* _What you are asked to do_:
Output all of the entries exactly as written.

* _Given records_:

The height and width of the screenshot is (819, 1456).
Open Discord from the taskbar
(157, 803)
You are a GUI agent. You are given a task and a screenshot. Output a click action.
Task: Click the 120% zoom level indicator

* _Answer section_:
The height and width of the screenshot is (819, 1456).
Open Discord from the taskbar
(157, 803)
You are a GUI agent. You are given a task and a screenshot. Output a click action.
Task: Click the 120% zoom level indicator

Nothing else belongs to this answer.